WORK INSTRUCTIONS: A stretch of the entries below is to be set down exactly, running from the line with "Concrete Calculator (1645, 85)" through the line with "(2002-2027) Países Bajos (92, 1181)", both included, and no other line.

Data items:
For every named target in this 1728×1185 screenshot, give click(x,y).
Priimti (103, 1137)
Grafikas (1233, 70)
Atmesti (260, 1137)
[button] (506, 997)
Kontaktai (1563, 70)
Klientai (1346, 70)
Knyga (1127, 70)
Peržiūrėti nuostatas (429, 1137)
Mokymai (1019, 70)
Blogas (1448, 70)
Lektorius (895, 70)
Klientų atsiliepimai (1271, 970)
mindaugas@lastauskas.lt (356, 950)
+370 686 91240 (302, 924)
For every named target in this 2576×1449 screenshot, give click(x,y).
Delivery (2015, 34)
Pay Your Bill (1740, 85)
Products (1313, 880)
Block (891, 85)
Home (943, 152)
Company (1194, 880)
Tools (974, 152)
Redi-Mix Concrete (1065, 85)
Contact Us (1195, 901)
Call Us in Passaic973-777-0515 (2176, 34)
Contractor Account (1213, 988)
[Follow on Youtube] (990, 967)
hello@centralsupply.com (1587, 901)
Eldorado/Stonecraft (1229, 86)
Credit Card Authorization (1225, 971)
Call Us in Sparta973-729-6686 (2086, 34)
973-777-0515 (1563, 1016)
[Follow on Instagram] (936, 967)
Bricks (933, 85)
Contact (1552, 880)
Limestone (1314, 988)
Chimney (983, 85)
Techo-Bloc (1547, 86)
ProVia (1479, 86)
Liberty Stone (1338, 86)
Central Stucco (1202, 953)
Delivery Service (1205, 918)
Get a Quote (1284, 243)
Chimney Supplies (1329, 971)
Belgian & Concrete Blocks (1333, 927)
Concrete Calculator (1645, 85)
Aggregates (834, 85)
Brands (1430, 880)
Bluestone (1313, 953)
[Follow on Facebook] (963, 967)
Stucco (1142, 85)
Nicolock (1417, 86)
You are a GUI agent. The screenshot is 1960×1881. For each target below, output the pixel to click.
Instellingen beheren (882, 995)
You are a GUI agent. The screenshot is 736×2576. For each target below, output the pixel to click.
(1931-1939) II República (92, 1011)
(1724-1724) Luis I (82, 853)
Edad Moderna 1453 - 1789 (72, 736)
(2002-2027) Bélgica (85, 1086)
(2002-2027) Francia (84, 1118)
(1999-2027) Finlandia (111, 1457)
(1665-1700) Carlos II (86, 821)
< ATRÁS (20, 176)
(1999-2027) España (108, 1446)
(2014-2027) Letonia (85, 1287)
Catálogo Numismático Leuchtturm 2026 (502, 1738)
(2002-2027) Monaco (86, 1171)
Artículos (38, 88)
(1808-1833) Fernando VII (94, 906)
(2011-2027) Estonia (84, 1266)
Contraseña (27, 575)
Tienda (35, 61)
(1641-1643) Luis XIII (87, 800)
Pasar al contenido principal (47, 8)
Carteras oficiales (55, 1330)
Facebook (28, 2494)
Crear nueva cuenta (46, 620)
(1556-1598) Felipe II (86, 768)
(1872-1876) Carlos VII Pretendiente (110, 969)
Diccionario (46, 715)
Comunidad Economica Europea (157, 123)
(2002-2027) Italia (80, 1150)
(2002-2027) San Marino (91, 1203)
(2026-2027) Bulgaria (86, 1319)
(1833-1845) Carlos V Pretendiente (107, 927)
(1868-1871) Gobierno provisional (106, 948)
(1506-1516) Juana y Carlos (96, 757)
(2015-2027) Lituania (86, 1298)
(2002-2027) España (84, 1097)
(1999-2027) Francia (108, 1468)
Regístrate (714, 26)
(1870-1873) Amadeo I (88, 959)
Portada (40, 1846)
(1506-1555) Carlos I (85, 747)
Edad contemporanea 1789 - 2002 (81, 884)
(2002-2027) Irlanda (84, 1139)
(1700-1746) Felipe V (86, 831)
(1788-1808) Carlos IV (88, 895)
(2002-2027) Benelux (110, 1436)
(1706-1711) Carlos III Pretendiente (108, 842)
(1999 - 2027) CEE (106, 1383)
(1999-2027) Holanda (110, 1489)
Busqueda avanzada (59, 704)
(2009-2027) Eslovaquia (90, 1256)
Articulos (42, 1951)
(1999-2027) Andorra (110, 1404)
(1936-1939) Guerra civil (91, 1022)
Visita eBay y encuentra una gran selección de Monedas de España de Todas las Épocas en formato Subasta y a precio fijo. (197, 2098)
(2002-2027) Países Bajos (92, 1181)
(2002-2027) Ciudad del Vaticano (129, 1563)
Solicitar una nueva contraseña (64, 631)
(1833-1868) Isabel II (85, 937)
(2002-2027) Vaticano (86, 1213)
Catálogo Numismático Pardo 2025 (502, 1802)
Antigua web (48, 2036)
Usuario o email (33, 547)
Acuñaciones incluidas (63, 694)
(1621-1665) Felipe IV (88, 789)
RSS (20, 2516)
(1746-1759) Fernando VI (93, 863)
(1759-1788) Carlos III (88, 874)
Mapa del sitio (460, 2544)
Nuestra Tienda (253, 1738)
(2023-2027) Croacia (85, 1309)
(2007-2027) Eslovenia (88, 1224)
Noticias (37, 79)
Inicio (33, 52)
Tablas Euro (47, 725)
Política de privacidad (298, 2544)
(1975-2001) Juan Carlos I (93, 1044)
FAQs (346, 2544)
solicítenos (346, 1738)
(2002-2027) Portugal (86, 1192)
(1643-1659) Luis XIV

WRITTEN SOLUTION:
Concrete Calculator (1645, 85)
Aggregates (834, 85)
Brands (1430, 880)
Bluestone (1313, 953)
[Follow on Facebook] (963, 967)
Stucco (1142, 85)
Nicolock (1417, 86)
You are a GUI agent. The screenshot is 1960×1881. For each target below, output the pixel to click.
Instellingen beheren (882, 995)
You are a GUI agent. The screenshot is 736×2576. For each target below, output the pixel to click.
(1931-1939) II República (92, 1011)
(1724-1724) Luis I (82, 853)
Edad Moderna 1453 - 1789 (72, 736)
(2002-2027) Bélgica (85, 1086)
(2002-2027) Francia (84, 1118)
(1999-2027) Finlandia (111, 1457)
(1665-1700) Carlos II (86, 821)
< ATRÁS (20, 176)
(1999-2027) España (108, 1446)
(2014-2027) Letonia (85, 1287)
Catálogo Numismático Leuchtturm 2026 (502, 1738)
(2002-2027) Monaco (86, 1171)
Artículos (38, 88)
(1808-1833) Fernando VII (94, 906)
(2011-2027) Estonia (84, 1266)
Contraseña (27, 575)
Tienda (35, 61)
(1641-1643) Luis XIII (87, 800)
Pasar al contenido principal (47, 8)
Carteras oficiales (55, 1330)
Facebook (28, 2494)
Crear nueva cuenta (46, 620)
(1556-1598) Felipe II (86, 768)
(1872-1876) Carlos VII Pretendiente (110, 969)
Diccionario (46, 715)
Comunidad Economica Europea (157, 123)
(2002-2027) Italia (80, 1150)
(2002-2027) San Marino (91, 1203)
(2026-2027) Bulgaria (86, 1319)
(1833-1845) Carlos V Pretendiente (107, 927)
(1868-1871) Gobierno provisional (106, 948)
(1506-1516) Juana y Carlos (96, 757)
(2015-2027) Lituania (86, 1298)
(2002-2027) España (84, 1097)
(1999-2027) Francia (108, 1468)
Regístrate (714, 26)
(1870-1873) Amadeo I (88, 959)
Portada (40, 1846)
(1506-1555) Carlos I (85, 747)
Edad contemporanea 1789 - 2002 (81, 884)
(2002-2027) Irlanda (84, 1139)
(1700-1746) Felipe V (86, 831)
(1788-1808) Carlos IV (88, 895)
(2002-2027) Benelux (110, 1436)
(1706-1711) Carlos III Pretendiente (108, 842)
(1999 - 2027) CEE (106, 1383)
(1999-2027) Holanda (110, 1489)
Busqueda avanzada (59, 704)
(2009-2027) Eslovaquia (90, 1256)
Articulos (42, 1951)
(1999-2027) Andorra (110, 1404)
(1936-1939) Guerra civil (91, 1022)
Visita eBay y encuentra una gran selección de Monedas de España de Todas las Épocas en formato Subasta y a precio fijo. (197, 2098)
(2002-2027) Países Bajos (92, 1181)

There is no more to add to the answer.